马脐静脉内皮细胞分离培养及其功能验证
Isolation and Culture of Equine Umbilical Vein Endothelial Cells and Their Functional Validation作者机构:内蒙古农业大学动物科学学院内蒙古自治区马属动物科学研究与技术创新重点实验室呼和浩特010020
出 版 物:《中国畜牧兽医》 (China Animal Husbandry & Veterinary Medicine)
年 卷 期:2024年第51卷第7期
页 面:2953-2962页
基 金:内蒙古自治区自然科学基金(2023SHZR0557) 内蒙古农业大学优秀博士引进人才科研启动项目(NDYB2022-42)
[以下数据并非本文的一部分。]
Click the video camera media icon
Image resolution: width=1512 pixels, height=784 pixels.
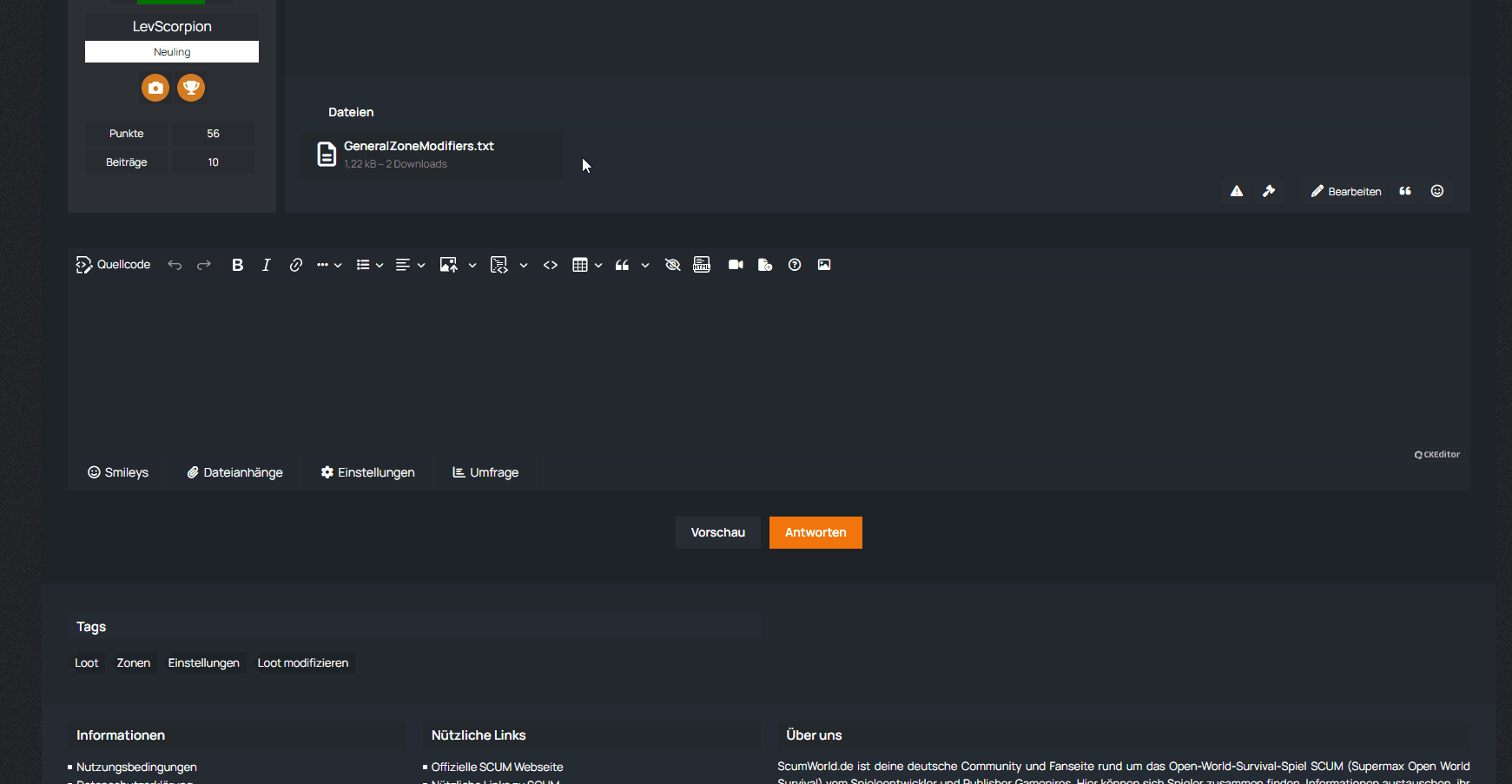736,266
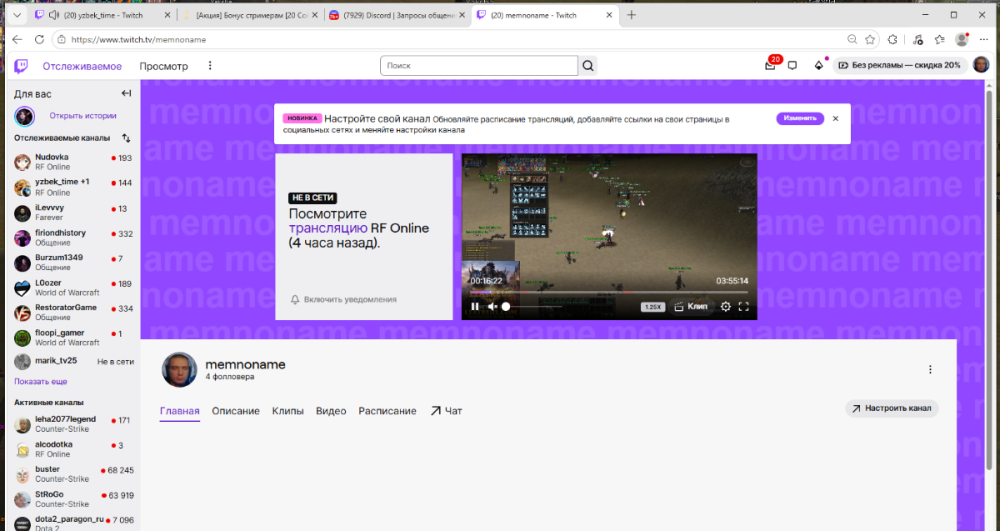
Task: Click 'Настроить канал' button
Action: pos(892,409)
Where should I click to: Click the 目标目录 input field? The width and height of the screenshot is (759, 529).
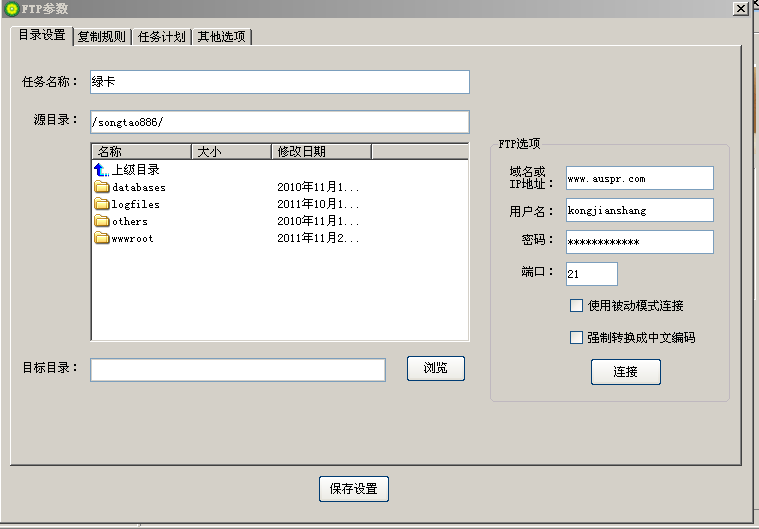[x=238, y=370]
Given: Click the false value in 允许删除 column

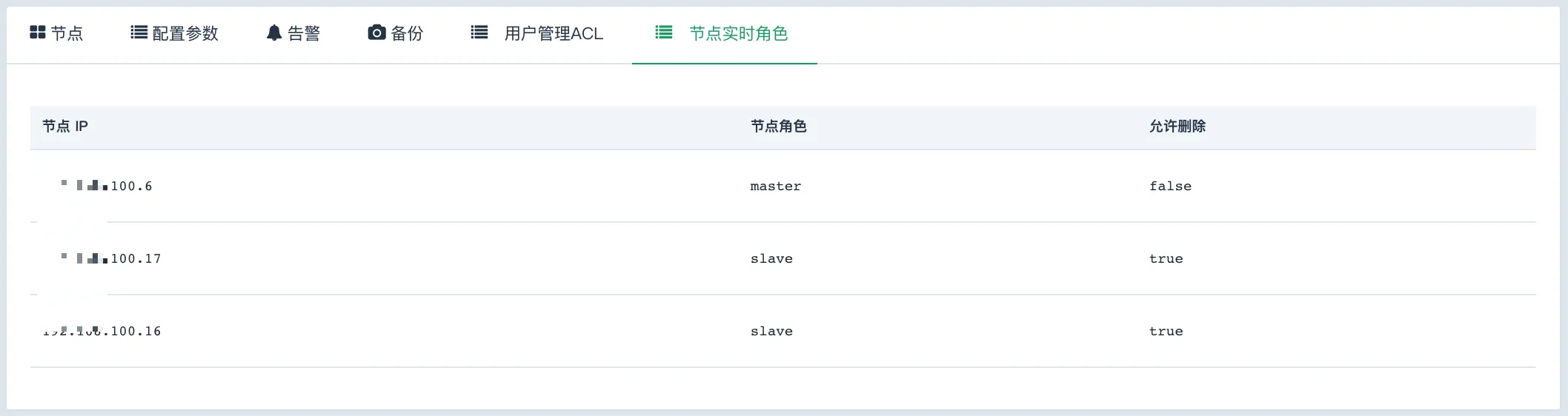Looking at the screenshot, I should coord(1170,187).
主 题:马 脐静脉内皮细胞 Ⅰ型胶原酶消化法 培养鉴定 TNF-α 血管新生
摘 要:【目的】建立一种简便且高效的体外马脐静脉内皮细胞(equine umbilical vein endothelial cells,eUVECs)分离和培养方法,并提供一个可靠的细胞模型,用于研究马的血管生成功能。【方法】在无菌条件下,从马脐带中分离静脉,并用PBS液彻底冲洗。使用0.2%Ⅰ型胶原酶对脐静脉进行消化25~30 min后,收集分离的eUVECs进行培养。每12 h使用倒置显微镜观察eUVECs的生长状况。使用CCK-8法测定第1代(P1)和P3代eUVECs在7 d内的D450 nm值,并绘制生长曲线。通过免疫荧光染色方法鉴定内皮细胞标记物CD31和CD34的表达情况。使用间充质干细胞成脂和成骨分化诱导试剂诱导eUVECs,以验证其是否具有分化特性。确定内皮细胞后,添加梯度上升浓度(5、10、15、20、25 ng/mL)的肿瘤坏死因子-α(TNF-α)刺激eUVECs,使用CCK-8法检测细胞活性,观察细胞形态变化。使用Matrigel法培养eUVECs,用ImageJ软件分析数据,并统计新生血管的4个指标:成管交叉点、成管长度、成管数和成管面积。寻找体外血管生成能力的最佳TNF-α刺激浓度。【结果】使用0.2%Ⅰ型胶原酶消化法分离的eUVECs 4~5 d内的汇合度达到90%。在倒置显微镜下观察,这些细胞生长良好并呈铺路石状排列。通过免疫荧光染色确认了CD31和CD34在eUVECs中的阳性表达;并且eUVECs表现出薄弱的成脂和成骨分化能力。在Matrigel法培养条件下,20 ng/mL TNF-α处理组的成管交叉点数、成管长度、成管数和成管面积等血管形成能力指标最高,且极显著高于对照组(P0.01)。然而,在常规培养条件下,随着TNF-α浓度增加到15 ng/mL,eUVECs的增殖受到显著抑制甚至开始导致细胞的凋亡。【结论】Ⅰ型胶原酶脐带注满消化法能够成功分离培养出原代eUVECs,20 ng/mL TNF-α显著增强eUVECs体外血管生成能力,eUVECs可以作为体外研究血管生成的细胞模型。